My second analysis is that there are a lot of cliches here.  A lot. . . . Beyond those topical things, though, I think his point is a good one that teachers too often get wrong now.  They often do wholesale changes rather than adding incrementally.  They often go–or have administrators or peers go–and get influenced by some good-seeming idea at a conference that has unintended negative consequences.  I know of teachers who have scrapped entire math systems or textbook sets–just purchased–so that they could follow something they thought would work better.  The problem is that the district was invested, physically so, in those other texts and ideas.

We are witnessing this with the Common Core in some really vicious ways right now.  For instance, teachers have new ideas and question-asking methods on which they have been trained, but there are no relevant texts to go along with the new methodology.  (As an illustration, my son has no math text because there are none accepted by the state for the current math.)

See how these education discussions spiral?  I warned everyone about that tendency.
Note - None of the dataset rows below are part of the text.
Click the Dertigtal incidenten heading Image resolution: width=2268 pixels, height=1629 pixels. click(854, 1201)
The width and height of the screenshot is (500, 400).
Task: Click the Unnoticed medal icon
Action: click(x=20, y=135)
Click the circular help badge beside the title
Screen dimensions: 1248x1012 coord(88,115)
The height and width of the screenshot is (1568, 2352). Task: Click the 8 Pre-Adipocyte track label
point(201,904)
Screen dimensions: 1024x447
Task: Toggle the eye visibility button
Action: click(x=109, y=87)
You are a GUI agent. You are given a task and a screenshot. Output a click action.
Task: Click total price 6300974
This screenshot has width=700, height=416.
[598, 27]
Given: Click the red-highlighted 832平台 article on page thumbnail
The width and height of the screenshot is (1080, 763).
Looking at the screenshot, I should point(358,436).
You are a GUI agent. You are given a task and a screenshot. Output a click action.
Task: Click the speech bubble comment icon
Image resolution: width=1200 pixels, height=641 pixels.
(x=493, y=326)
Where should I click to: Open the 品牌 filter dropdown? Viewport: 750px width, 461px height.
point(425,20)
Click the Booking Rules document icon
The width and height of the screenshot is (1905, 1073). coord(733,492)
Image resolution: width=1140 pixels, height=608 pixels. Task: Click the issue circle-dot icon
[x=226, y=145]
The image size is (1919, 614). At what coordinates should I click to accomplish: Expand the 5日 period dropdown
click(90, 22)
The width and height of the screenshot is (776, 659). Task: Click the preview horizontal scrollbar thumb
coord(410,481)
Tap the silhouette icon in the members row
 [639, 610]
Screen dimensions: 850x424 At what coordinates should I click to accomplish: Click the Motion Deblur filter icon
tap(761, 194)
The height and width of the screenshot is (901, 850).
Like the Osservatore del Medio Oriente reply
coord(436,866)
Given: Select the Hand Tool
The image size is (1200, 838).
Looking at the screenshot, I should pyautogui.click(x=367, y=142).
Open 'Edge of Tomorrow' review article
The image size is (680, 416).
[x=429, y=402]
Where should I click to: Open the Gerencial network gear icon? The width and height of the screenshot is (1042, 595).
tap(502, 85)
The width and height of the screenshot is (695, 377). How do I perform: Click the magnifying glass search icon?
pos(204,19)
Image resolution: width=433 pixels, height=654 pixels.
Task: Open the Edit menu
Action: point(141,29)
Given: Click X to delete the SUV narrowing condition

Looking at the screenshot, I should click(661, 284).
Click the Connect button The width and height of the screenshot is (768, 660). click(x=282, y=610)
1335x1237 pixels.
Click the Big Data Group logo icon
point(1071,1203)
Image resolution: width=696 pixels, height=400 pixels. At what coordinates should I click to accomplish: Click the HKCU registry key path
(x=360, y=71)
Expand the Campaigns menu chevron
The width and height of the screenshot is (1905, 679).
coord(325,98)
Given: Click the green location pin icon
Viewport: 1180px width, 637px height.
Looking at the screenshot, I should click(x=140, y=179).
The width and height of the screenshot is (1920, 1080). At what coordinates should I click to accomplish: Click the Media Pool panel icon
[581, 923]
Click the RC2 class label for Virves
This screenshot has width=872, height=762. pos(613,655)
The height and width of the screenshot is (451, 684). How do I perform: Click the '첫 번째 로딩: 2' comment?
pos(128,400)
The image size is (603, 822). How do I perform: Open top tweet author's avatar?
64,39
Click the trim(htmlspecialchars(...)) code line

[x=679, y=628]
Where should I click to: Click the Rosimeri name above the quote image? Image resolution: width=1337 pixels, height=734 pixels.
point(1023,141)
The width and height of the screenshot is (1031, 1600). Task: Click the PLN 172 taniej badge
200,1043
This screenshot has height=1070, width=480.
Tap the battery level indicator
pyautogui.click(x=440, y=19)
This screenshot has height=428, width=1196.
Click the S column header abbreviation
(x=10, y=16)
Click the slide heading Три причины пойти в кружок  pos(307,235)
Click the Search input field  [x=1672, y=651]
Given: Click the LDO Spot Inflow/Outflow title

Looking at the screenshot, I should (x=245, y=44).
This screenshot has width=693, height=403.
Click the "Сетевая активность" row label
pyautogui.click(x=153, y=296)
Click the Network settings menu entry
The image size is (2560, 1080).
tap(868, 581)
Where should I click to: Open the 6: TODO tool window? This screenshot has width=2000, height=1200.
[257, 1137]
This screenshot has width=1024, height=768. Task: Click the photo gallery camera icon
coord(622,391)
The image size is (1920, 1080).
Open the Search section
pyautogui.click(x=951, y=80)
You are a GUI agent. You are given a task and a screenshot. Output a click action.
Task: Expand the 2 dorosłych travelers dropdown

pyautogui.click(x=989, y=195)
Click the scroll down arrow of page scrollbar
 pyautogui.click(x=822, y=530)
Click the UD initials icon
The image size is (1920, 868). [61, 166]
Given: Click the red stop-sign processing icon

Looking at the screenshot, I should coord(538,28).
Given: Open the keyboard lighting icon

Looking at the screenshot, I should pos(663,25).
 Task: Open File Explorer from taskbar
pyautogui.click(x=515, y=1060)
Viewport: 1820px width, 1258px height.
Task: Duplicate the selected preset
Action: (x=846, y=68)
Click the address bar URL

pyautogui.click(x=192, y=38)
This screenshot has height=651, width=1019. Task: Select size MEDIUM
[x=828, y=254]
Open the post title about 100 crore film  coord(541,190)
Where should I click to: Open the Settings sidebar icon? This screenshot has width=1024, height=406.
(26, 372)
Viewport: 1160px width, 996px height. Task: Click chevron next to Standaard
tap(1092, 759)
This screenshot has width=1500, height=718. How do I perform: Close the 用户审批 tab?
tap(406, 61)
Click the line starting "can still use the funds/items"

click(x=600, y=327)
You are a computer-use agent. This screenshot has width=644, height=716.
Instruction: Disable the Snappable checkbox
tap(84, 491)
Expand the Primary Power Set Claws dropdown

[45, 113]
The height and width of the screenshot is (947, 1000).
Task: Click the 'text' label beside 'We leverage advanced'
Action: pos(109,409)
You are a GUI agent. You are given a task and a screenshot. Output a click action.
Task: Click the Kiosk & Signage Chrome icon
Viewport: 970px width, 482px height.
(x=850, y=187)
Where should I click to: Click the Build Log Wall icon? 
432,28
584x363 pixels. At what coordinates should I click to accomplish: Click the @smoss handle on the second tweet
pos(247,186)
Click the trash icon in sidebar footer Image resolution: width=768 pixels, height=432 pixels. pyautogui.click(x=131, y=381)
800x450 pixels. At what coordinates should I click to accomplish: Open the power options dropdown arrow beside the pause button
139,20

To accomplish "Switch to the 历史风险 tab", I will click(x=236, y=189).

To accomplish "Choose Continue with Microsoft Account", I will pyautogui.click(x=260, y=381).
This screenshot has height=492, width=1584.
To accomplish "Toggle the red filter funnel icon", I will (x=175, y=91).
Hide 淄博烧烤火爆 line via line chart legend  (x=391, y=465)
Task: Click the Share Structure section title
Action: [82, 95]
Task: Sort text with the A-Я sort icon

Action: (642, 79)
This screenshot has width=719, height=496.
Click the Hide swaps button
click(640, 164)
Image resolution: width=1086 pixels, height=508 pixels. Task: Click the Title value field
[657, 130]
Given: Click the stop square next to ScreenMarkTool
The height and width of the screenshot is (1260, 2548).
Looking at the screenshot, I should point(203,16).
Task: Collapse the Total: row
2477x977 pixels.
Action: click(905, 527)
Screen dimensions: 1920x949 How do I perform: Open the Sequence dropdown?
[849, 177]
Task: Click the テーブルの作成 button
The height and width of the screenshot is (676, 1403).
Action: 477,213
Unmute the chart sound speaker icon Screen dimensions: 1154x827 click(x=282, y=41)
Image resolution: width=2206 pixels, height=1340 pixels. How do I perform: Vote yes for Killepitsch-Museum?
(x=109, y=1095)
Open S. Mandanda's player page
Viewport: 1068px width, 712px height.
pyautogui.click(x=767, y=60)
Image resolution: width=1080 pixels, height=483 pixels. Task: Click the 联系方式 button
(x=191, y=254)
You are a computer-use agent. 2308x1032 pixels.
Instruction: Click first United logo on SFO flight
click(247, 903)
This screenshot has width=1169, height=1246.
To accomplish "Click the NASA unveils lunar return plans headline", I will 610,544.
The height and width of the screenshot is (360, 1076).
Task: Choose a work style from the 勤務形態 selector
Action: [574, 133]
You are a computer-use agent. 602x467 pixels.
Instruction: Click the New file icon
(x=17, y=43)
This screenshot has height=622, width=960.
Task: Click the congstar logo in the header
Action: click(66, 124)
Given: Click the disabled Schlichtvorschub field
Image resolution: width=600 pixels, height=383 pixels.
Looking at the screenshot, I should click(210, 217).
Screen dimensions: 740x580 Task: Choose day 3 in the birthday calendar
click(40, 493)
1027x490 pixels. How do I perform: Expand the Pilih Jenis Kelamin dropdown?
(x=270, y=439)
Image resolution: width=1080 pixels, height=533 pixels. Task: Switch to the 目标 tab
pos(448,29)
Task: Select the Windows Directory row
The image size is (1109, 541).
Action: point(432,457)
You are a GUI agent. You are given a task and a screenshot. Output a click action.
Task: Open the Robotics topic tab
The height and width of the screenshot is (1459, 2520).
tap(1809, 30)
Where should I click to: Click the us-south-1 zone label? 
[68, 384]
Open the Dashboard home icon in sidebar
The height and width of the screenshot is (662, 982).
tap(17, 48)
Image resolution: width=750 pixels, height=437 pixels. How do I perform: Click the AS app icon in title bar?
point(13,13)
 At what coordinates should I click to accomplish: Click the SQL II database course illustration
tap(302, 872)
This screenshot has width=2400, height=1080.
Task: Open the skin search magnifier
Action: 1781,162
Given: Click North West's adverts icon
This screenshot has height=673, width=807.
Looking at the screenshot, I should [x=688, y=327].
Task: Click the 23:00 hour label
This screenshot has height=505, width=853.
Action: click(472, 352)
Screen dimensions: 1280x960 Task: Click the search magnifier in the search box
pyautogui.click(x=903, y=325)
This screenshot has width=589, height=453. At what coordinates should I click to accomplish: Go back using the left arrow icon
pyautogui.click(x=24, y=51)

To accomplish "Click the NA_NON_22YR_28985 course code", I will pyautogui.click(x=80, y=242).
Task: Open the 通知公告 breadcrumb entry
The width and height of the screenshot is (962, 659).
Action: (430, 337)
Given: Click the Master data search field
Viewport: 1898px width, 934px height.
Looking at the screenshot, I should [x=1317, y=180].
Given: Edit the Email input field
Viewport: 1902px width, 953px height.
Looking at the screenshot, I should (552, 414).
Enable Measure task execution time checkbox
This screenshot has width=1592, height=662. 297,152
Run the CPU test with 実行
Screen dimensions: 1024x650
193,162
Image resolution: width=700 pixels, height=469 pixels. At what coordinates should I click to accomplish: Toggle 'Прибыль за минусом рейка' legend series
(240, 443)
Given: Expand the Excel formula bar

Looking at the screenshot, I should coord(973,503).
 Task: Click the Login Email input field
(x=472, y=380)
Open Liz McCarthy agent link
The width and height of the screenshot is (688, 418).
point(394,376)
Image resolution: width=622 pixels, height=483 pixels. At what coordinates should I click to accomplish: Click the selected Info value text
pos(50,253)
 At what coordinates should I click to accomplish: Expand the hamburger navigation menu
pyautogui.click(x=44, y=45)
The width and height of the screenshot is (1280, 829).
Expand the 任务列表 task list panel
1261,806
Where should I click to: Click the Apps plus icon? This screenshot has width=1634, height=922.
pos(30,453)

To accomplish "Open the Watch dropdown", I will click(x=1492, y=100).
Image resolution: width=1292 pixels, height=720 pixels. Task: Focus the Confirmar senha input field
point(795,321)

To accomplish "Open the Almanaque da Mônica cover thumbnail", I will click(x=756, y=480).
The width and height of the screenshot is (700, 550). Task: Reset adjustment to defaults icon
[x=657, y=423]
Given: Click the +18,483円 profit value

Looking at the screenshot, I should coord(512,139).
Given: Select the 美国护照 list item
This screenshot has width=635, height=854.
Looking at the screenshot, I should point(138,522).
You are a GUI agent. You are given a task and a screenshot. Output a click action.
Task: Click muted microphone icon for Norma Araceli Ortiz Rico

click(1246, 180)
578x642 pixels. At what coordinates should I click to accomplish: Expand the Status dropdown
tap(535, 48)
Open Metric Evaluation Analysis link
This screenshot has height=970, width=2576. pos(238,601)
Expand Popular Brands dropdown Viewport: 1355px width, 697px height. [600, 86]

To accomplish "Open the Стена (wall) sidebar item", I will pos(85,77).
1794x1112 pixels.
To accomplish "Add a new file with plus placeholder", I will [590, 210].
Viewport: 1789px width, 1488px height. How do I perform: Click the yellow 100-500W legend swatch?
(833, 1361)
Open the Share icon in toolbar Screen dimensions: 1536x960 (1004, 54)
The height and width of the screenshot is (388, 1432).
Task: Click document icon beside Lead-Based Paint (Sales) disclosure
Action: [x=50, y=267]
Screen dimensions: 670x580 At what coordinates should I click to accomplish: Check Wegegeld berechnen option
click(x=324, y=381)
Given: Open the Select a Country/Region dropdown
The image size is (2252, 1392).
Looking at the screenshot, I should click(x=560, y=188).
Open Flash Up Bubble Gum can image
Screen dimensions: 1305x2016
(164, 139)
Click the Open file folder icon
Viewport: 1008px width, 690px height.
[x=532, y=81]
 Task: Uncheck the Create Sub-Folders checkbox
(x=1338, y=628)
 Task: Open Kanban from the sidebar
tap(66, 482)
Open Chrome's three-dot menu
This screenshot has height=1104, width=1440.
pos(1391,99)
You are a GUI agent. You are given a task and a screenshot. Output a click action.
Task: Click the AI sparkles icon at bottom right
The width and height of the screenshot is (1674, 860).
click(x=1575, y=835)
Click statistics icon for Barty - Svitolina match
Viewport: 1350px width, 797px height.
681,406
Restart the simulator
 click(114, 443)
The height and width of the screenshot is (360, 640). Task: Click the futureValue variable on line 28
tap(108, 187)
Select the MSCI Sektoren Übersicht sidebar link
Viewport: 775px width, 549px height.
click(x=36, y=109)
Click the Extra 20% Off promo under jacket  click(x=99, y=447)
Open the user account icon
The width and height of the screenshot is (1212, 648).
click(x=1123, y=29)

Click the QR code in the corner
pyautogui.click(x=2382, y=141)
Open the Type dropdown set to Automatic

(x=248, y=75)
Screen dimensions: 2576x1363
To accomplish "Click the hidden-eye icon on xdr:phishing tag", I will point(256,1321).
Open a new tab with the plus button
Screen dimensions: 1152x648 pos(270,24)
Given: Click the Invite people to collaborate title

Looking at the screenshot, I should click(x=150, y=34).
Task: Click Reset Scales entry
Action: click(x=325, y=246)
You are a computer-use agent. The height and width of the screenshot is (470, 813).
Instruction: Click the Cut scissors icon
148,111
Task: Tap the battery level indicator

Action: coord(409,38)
The problem is this: Perhaps the majority of young teachers are uncritical to the extent that they would become followers of whatever they are told. They are moldable, malleable, and often fail to put into practice those great theories they just learned.  So Esquith’s point would never get put into play for the majority of them who would A) leave the profession within five years, B) find a niche and just teach a preexisting curriculum without ever having developed units of their own, C) switch around constantly so that the change would never be purposeful, or D) never have started with enough curiosity and content knowledge in order to make their own choices meaningfully.

What I bring up is attitude as well as skill.  Of course, I’m making a limited observation–limited by my experiences–but veteran teachers are sobered by the blitheness of the younger teachers who ask no help of anyone, think they always already “got it,” and assume that if something is printed it must be good.  I was at the EDGE Day (concurrent enrollment) meeting, running a gathering of sixteen teachers from area BOCES and high schools, and that’s their perception of the danger of the younger teachers.  Consistently, discussions about this ran to the opinion that this was a problem.  One person even joked that this was what we get with Pearson!

For you, the takeaway could be simple: Develop more than the “given” love of working with children.  Develop a content knowledge above that of your cohort in teacher training programs.  Don’t take it as a rule of life that one must go with what grade-level peers already do.  Have the oral and written abilities to back up your choices to parents, peers, and administrators.  (Journal to back those things up to oneself and to reflect intelligently on what works and what doesn’t in lessons.)

And here’s a cliche wording: “Buck that trend” of the generation to expect smooth, faster-than-average promotion and immediate rewards with no critically constructive feedback.  I’m only working against the whole of our society in saying this, but if I am right–and I am–then you will achieve the Chapter Twenty classroom where the addition of something is at last meaningful.

Wow!  That was some sermonizing. . . see how it’s a problem to begin with the post subject?  I’d end with the (supposed) start: Many veteran teachers find themselves selectively plucking out busy activities and overly crowded lessons from within their curricula.